Re: [RFC] xen/arm: Handling cache maintenance instructions by set/way

From: Julien Grall <julien.grall@linaro.org>
To: George Dunlap <george.dunlap@citrix.com>,
	xen-devel <xen-devel@lists.xenproject.org>,
	Jan Beulich <JBeulich@suse.com>,
	Andrew Cooper <andrew.cooper3@citrix.com>,
	George Dunlap <george.dunlap@eu.citrix.com>,
	Stefano Stabellini <sstabellini@kernel.org>,
	Andre Przywara <andre.przywara@arm.com>, Tim Deegan <tim@xen.org>
Cc: Marc Zyngier <marc.zyngier@arm.com>
Subject: Re: [RFC] xen/arm: Handling cache maintenance instructions by set/way
Date: Thu, 7 Dec 2017 13:52:24 +0000	[thread overview]
Message-ID: <cdd590a4-ff6c-af5a-8b5b-ca981c218ffc@linaro.org> (raw)
In-Reply-To: <688fe6e3-3410-aed2-0182-6589d0d8268a@citrix.com>

(+ Marc)

Hi,

@Marc: My Arm cache knowledge is somewhat limited. Feel free to correct 
me if I am wrong.

Before answering to the rest of the e-mail, let me reinforce what I said 
in my first e-mail. Set/Way are very complex to emulate and an OS using 
them should never expect good performance in virtualization context. The 
difficulty is clearly spell out in the Arm Arm.

So the main goal here is to workaround those software.

On 06/12/17 17:49, George Dunlap wrote:
> On 12/06/2017 12:58 PM, Julien Grall wrote:
>> Hi George,
>>
>> On 12/06/2017 12:28 PM, George Dunlap wrote:
>>> On 12/05/2017 06:39 PM, Julien Grall wrote:
>>>> Hi all,
>>>>
>>>> Even though it is an Arm failure, I have CCed x86 folks to get feedback
>>>> on the approach. I have a WIP branch I could share if that interest
>>>> people.
>>>>
>>>> Few months ago, we noticed an heisenbug on jobs run by osstest on the
>>>> cubietrucks (see [1]). From the log, we figured out that the guest vCPU
>>>> 0 is in data/prefetch abort state at early boot.
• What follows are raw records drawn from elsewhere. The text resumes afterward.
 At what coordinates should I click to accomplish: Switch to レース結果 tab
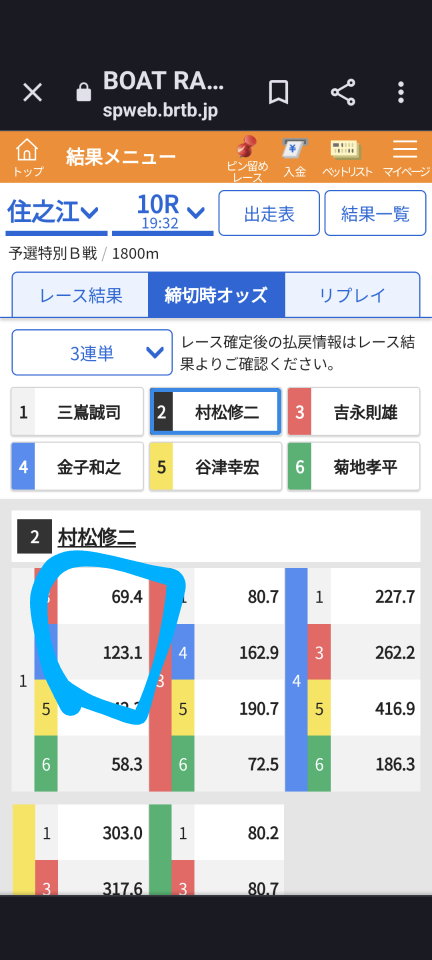[x=81, y=296]
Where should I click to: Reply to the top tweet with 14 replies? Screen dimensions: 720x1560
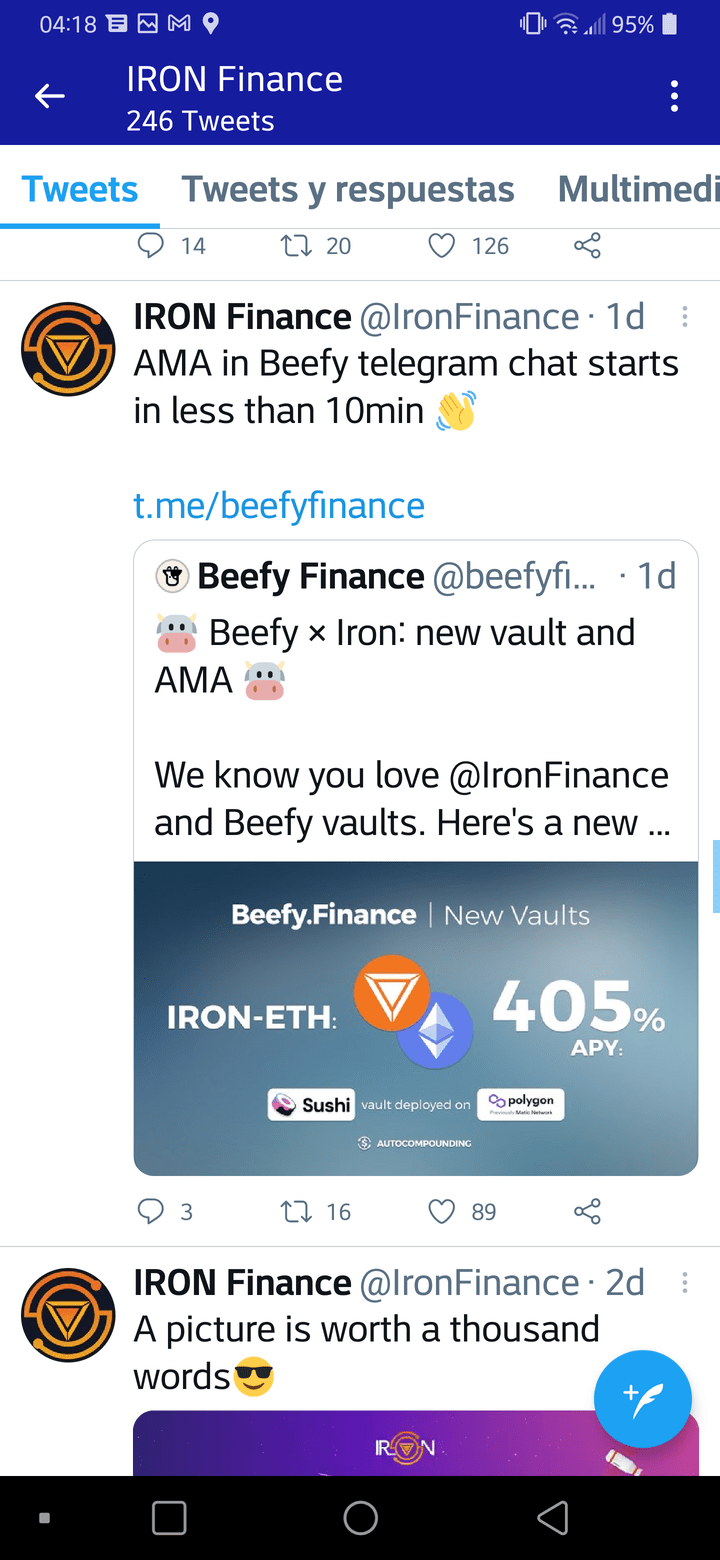150,246
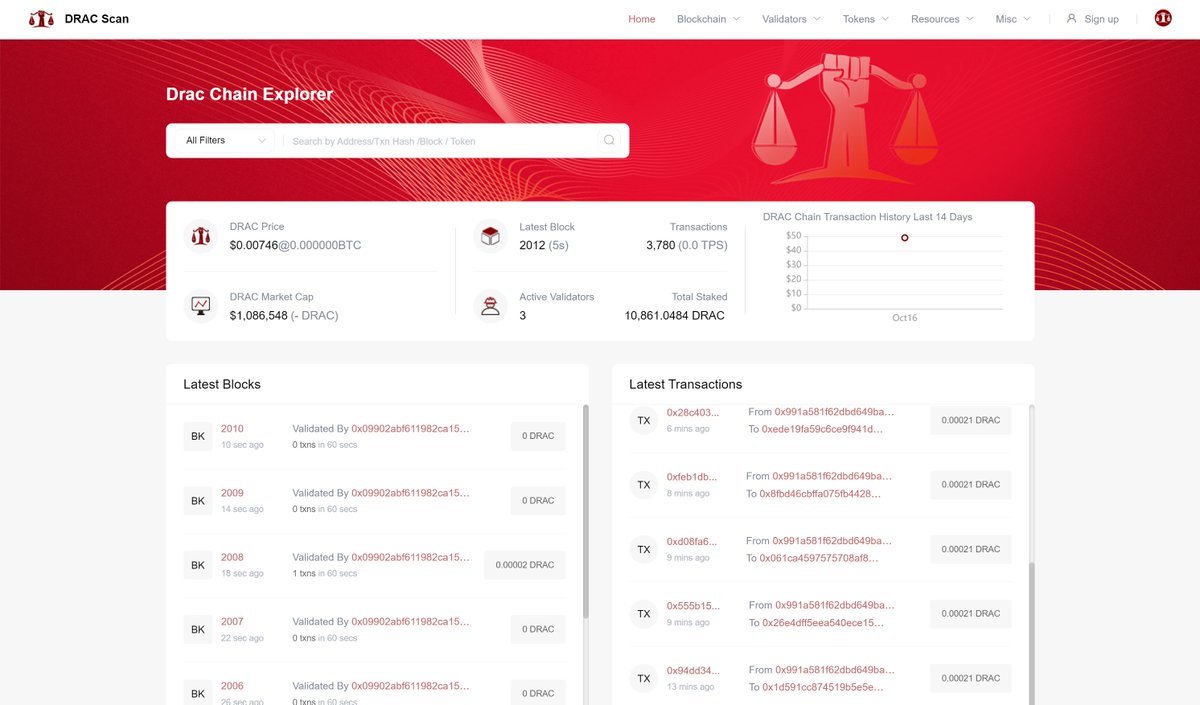Click the DRAC Price scales icon
The height and width of the screenshot is (705, 1200).
coord(201,236)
I have been able to
>>>> reproduce it reliably, although from the little information I have I
>>>> think it is related to a cache issue because we don't trap cache
>>>> maintenance instructions by set/way.
>>>>
>>>> This is a set of 3 instructions (clean, clean & invalidate, invalidate)
>>>> working on a given cache level by S/W. Because the OS is not allowed to
>>>> infer the S/W to PA mapping, it can only use S/W to nuke the whole
>>>> cache. "The expected usage of the cache maintenance that operate by
>>>> set/way is associated with powerdown and powerup of caches, if this is
>>>> required by the implementation" (see D3-2020 ARM DDI 0487B.b).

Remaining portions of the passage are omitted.